Saved data entries:
....

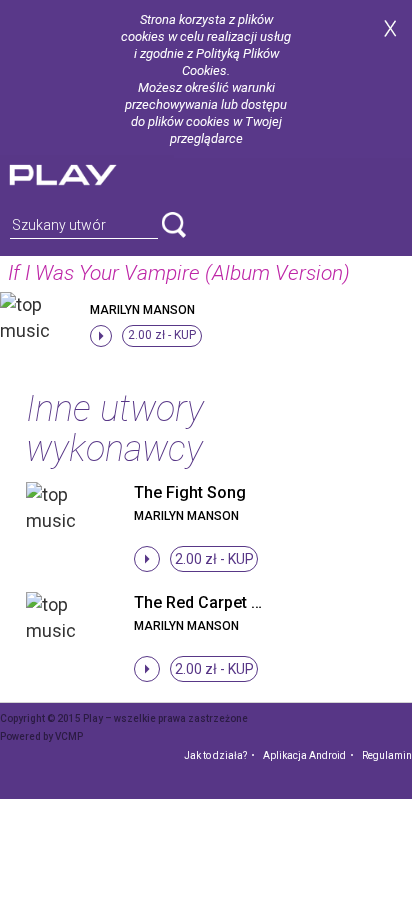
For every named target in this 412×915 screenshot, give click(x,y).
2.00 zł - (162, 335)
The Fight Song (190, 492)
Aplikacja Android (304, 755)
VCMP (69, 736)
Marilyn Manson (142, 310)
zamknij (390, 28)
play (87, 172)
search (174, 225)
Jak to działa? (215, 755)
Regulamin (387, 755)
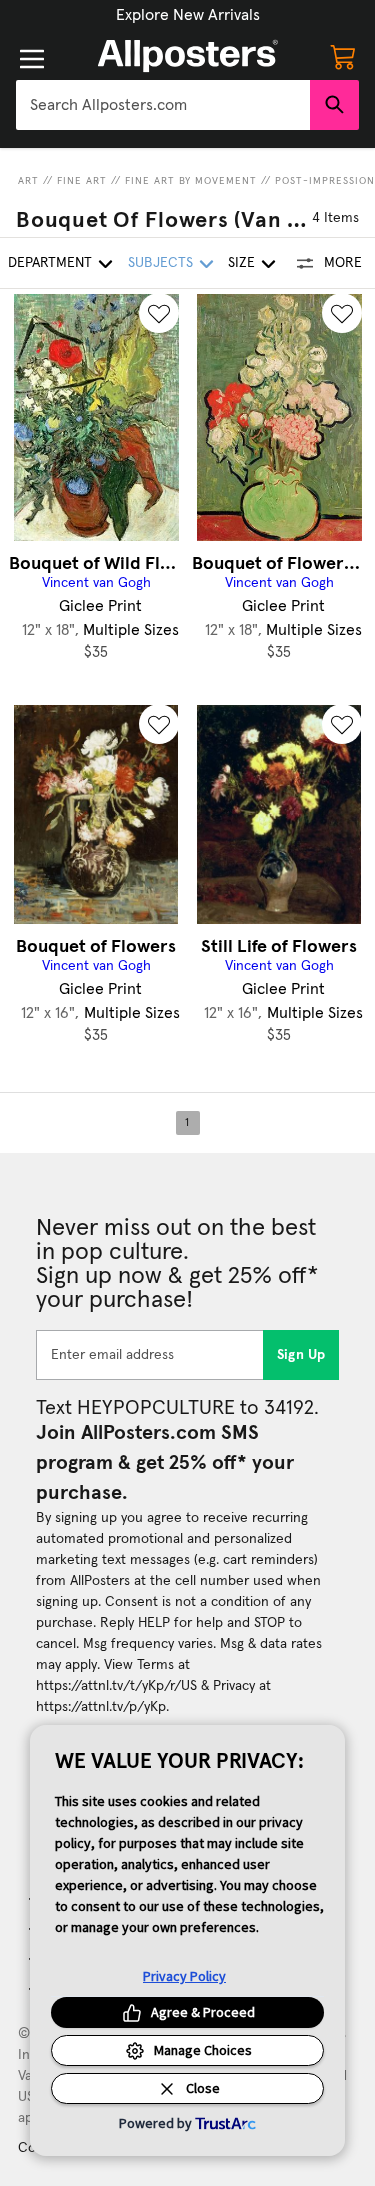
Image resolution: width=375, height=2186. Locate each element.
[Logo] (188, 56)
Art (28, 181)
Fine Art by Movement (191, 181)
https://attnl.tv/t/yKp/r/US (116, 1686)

....

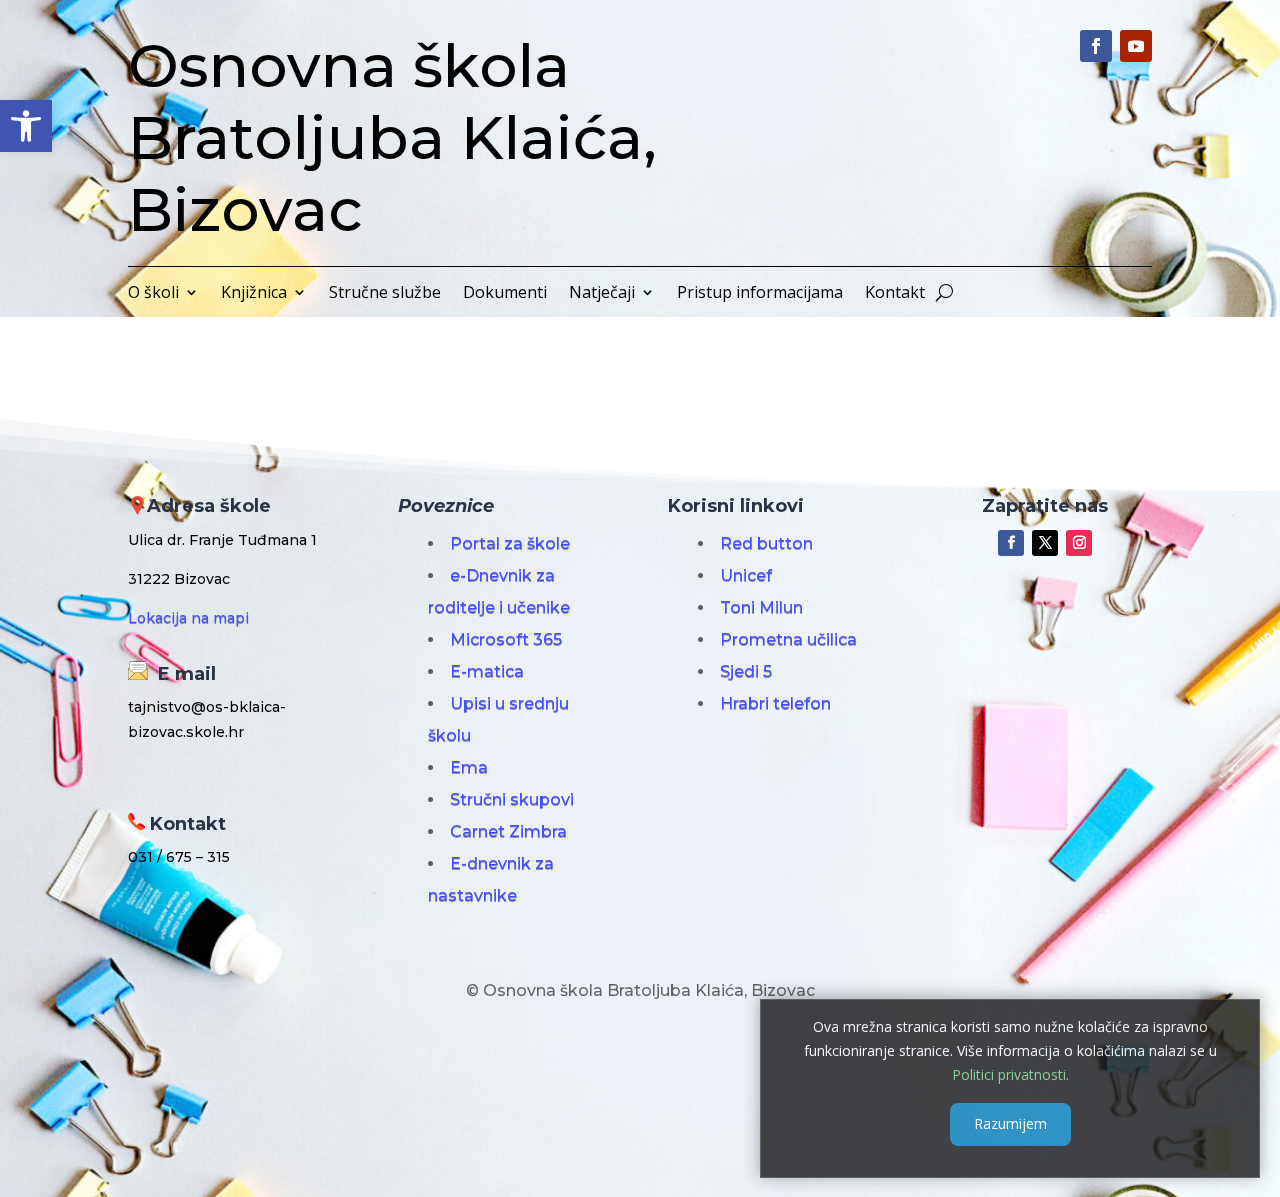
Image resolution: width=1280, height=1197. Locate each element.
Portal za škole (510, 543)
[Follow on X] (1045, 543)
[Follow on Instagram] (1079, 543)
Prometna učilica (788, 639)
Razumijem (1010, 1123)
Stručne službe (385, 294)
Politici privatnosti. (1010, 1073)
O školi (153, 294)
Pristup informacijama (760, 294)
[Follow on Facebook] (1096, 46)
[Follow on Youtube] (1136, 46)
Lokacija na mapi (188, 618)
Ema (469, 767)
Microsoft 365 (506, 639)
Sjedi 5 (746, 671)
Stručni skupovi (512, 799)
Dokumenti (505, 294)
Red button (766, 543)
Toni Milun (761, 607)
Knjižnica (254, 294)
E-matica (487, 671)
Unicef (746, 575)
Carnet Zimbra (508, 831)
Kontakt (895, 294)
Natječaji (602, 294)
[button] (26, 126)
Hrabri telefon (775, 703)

....

— Exercise instructions —
When you reach the line containing "Microsoft 365 (506, 639)" in the data above, start copying exactly, and stop after the line containing "Hrabri telefon (775, 703)".

— Response to this task —
Microsoft 365 (506, 639)
Sjedi 5 (746, 671)
Stručni skupovi (512, 799)
Dokumenti (505, 294)
Red button (766, 543)
Toni Milun (761, 607)
Knjižnica (254, 294)
E-matica (487, 671)
Unicef (746, 575)
Carnet Zimbra (508, 831)
Kontakt (895, 294)
Natječaji (602, 294)
[button] (26, 126)
Hrabri telefon (775, 703)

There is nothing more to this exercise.